DIRECTIONS:
Duplicate the entries starting with the line containing "Screen dimensions: 193x201" and going on through the line containing "coord(60,177)", including both of those lines. Leave the pictures out.

---------- SUPPLIED RECORDS

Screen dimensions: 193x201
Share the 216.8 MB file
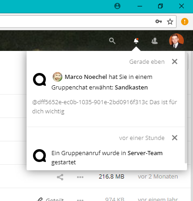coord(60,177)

--------------------
---------- SUPPLIED RECORDS

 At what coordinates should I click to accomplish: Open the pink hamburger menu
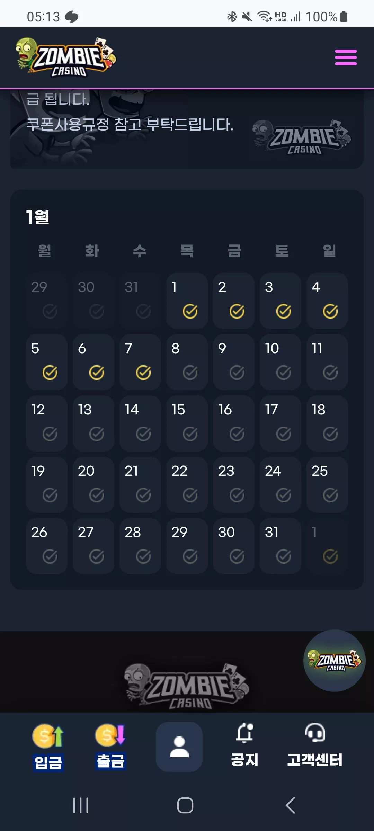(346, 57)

--------------------

THE RESPONSE:
Screen dimensions: 193x201
Share the 216.8 MB file
coord(60,177)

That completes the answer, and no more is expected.